- Rendering of a Type XXIII submarine

History

Nazi Germany
- Name: U-2322
- Ordered: 20 September 1943
- Builder: Deutsche Werft, Hamburg
- Yard number: 476
- Laid down: 22 March 1944
- Launched: 30 April 1944
- Commissioned: 1 July 1944
- Fate: Surrendered on 9 May 1945; Sunk as target on 27 November 1945 during Operation Deadlight;

General characteristics
- Class & type: Type XXIII submarine
- Displacement: 234 t (230 long tons) surfaced ; 258 t (254 long tons) submerged;
- Length: 34.68 m (113 ft 9 in)
- Beam: 3.02 m (9 ft 11 in)
- Draft: 3.66 m (12 ft)
- Propulsion: 1 × MWM RS134S 6-cylinder diesel engine, 575–630 metric horsepower (423–463 kW; 567–621 shp); 1 × AEG GU4463-8 double-acting electric motor, 580 metric horsepower (427 kW; 572 shp) ; 1 × BBC CCR188 electric creeping motor, 35 metric horsepower (26 kW; 35 shp);
- Speed: 9.7 knots (18 km/h; 11 mph) surfaced; 12.5 knots (23 km/h; 14 mph) submerged;
- Range: 2,600 nmi (4,800 km; 3,000 mi) at 8 knots (15 km/h; 9.2 mph) surfaced ; 194 nmi (359 km; 223 mi) at 4 knots (7.4 km/h; 4.6 mph) submerged;
- Test depth: 180 m (590 ft)
- Complement: 14–18
- Armament: 2 bow torpedo tubes ; 2 torpedoes;

Service record
- Part of: 4th U-boat Flotilla; 1 July – 14 August 1944; 32nd U-boat Flotilla; 15 August 1944 – 31 January 1945; 11th U-boat Flotilla; 1 February – 8 May 1945;
- Identification codes: M 41 224
- Commanders: Oblt.z.S. Fridtjof Heckel; 1 July 1944 – 9 May 1945;
- Operations: 2 patrols:; 1st patrol:; 6 February – 3 March 1945; 2nd patrol:; 4 – 30 April 1945;
- Victories: 1 merchant ship sunk (1,317 GRT)

= German submarine U-2322 =

German World War II submarine

German submarine U-2322 was a highly advanced Type XXIII U-boat built for Nazi Germany's Kriegsmarine in 1944. U-2322 was one of just a few such boats to undertake an operational patrol, and one of only three to undergo two. During these patrols, she succeeded in sinking a single British freighter, one of five ships sunk by this submarine class.

U-2322 was built at Hamburg in just four months, being ready by July 1944. As a prototype of a new class of boats, she was not ready for active service until 1945, as there were numerous engineering difficulties to contend with and the crew had to be trained to manage the new boat and new operational tactics practised and decided on. When she was finally ready for a war patrol in February 1945, it was more as an experiment into the abilities of the boat than a real attempt to damage allied shipping.

==Design==
Like all Type XXIII U-boats, U-2322 had a displacement of 234 t when at the surface and 258 t while submerged. She had a total length of 34.68 m (o/a), a beam width of 3.02 m (o/a), and a draught depth of3.66 m. The submarine was powered by one MWM six-cylinder RS134S diesel engine providing 575–630 PS, one AEG GU4463-8 double-acting electric motor electric motor providing 580 PS, and one BBC silent running CCR188 electric motor providing 35 PS.

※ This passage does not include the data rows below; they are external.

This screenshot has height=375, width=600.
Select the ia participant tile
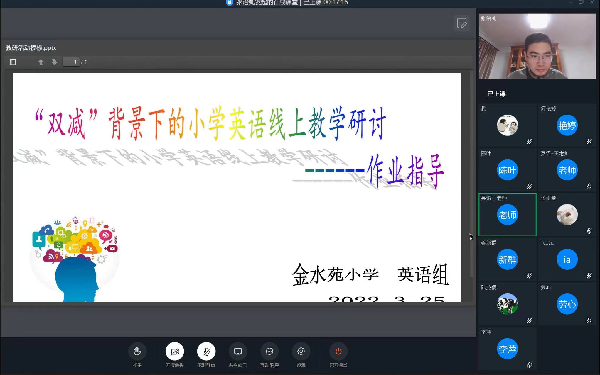(567, 259)
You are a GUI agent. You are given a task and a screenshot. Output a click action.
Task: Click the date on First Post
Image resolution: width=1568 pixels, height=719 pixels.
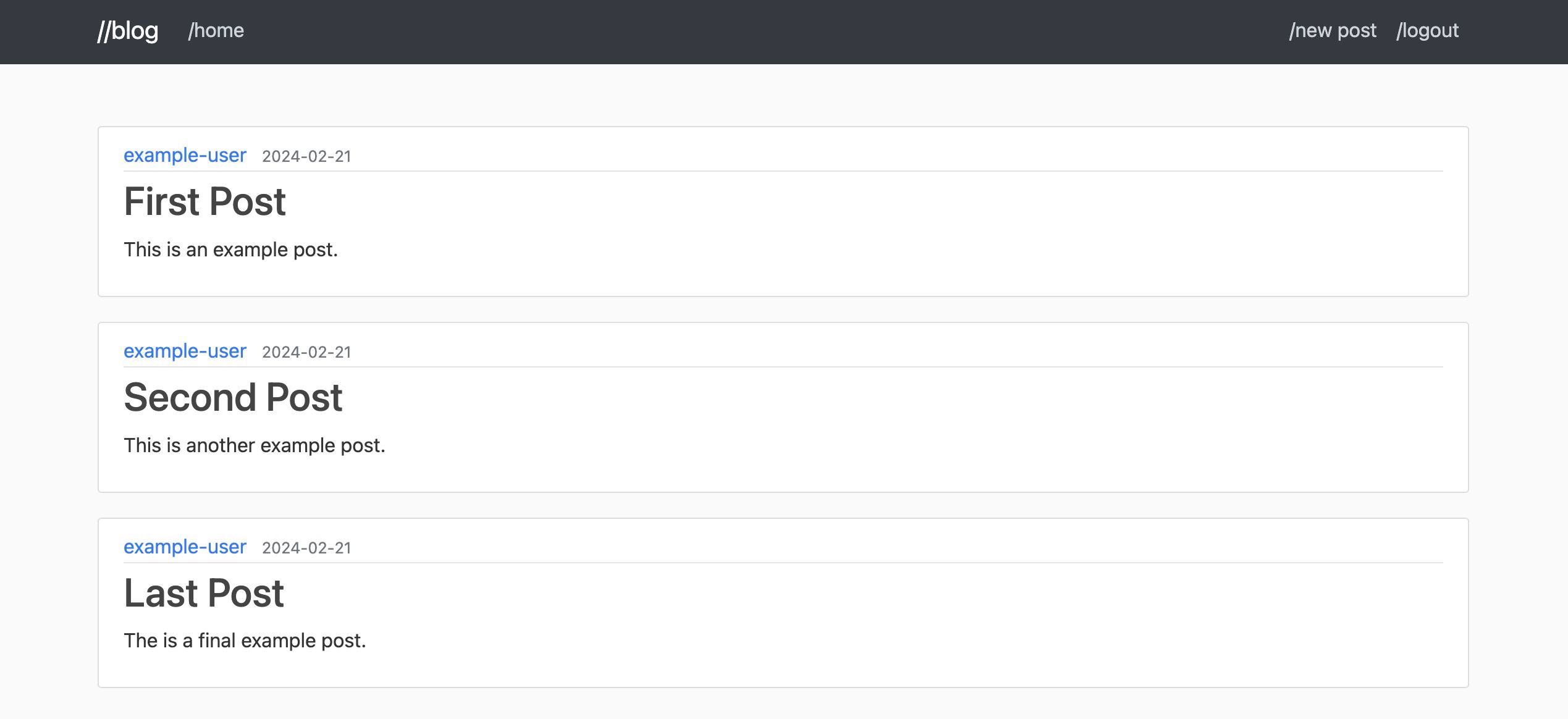306,156
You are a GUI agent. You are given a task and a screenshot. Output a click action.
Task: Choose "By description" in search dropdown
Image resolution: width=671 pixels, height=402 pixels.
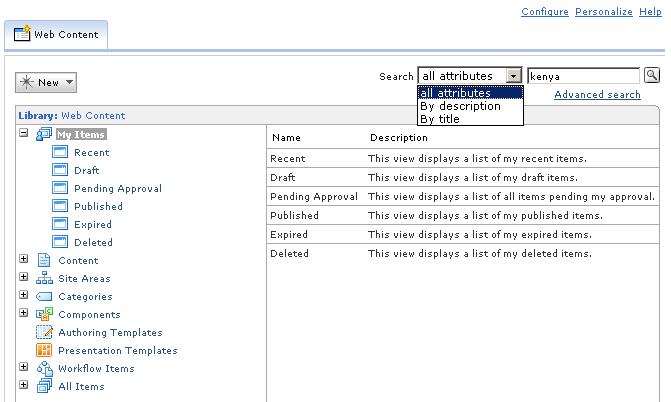pos(460,106)
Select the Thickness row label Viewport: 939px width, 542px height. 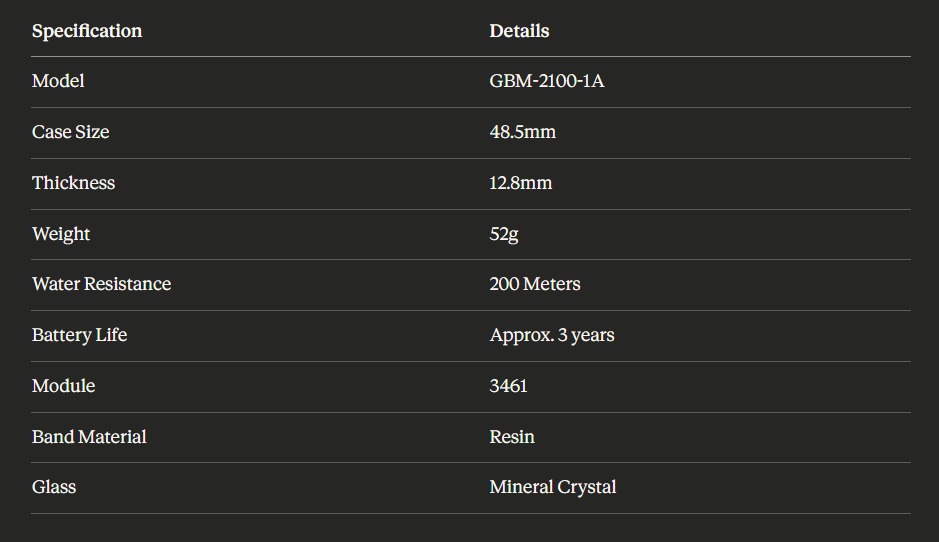point(73,183)
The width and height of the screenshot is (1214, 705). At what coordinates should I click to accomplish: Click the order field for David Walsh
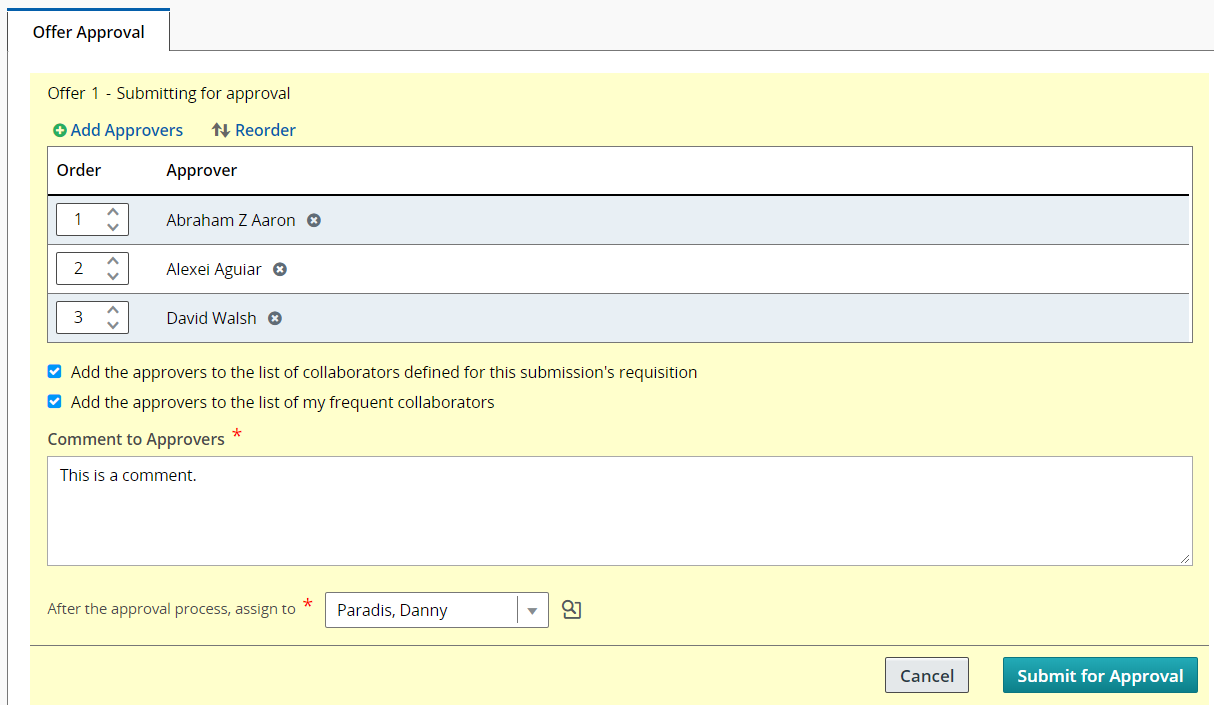(80, 318)
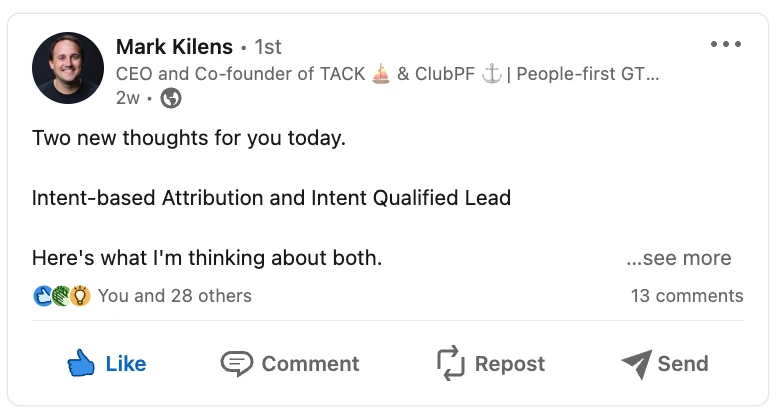Click Mark Kilens's profile photo
Viewport: 780px width, 418px height.
click(x=68, y=68)
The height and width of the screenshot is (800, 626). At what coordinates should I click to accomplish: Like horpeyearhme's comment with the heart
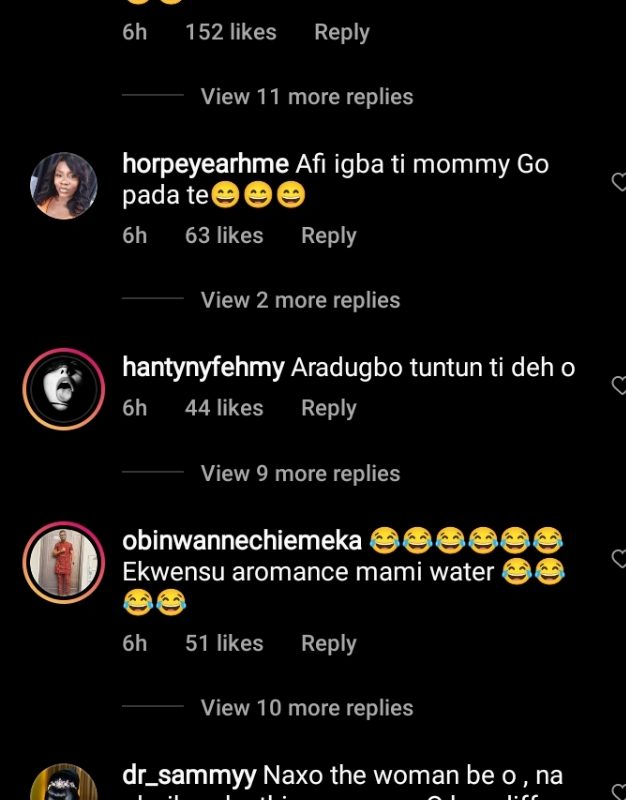[x=619, y=181]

The submarine had a maximum surface speed of 9.7 kn and a submerged speed of 12.5 kn. When submerged, the boat could operate at 4 kn for 194 nmi; when surfaced, she could travel 2600 nmi at 8 kn. U-2322 was fitted with two 53.3 cm torpedo tubes in the bow. She could carry two preloaded torpedoes. The complement was 14–18 men. This class of U-boat did not carry a deck gun.

==Service history==
Leaving Horten Naval Base in Norway on the 6 February 1945, U-2322 proceeded to the East coast of Scotland, particularly in the area of St Abb's Head, where lone coastal shipping sometimes passed, believing that German U-boats would not bother waiting in such a dangerous spot for such insignificant prey. This plan finally worked on the 25 February, when the 1,317 GRT steam merchant Egholm was sunk by a torpedo. This first and only success for U-2322 was achieved in the dark off Holy Island. The rest of this patrol was unsuccessful.

The second patrol, off East Anglia in April was totally fruitless, powerful allied escorts and well-organised convoys effectively cutting off the small U-boats from their potential targets. The only advantage gained in these patrols was that no Type XXIII boat was lost in the North Sea, all losses coming in German waters from indirect sources like accident, bombing raids and naval mines.

When Germany surrendered, U-2322 was at Stavanger in Norway, from where it sailed to Loch Ryan in Scotland for disposal in Operation Deadlight. Towed out to sea on the 27 November, the unmaintained and rusting boat was destroyed as a naval gunnery target.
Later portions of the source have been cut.